*EXERCISE AIM*
Look in the material below for the line with "Screen dimensions: 1512x810" and the line with "Click the home", then set down exactly those two lines and all lines between, nothing more.
═════ SOURCE MATERIAL
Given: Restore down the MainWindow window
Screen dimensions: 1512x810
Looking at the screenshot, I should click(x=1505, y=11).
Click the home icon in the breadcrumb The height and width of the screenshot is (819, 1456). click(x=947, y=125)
══════════
═════ SOURCE MATERIAL
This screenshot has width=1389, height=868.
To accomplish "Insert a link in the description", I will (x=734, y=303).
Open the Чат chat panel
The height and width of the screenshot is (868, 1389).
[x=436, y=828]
══════════
*WRITTEN SOLUTION*
Screen dimensions: 1512x810
Looking at the screenshot, I should click(x=1505, y=11).
Click the home icon in the breadcrumb The height and width of the screenshot is (819, 1456). click(x=947, y=125)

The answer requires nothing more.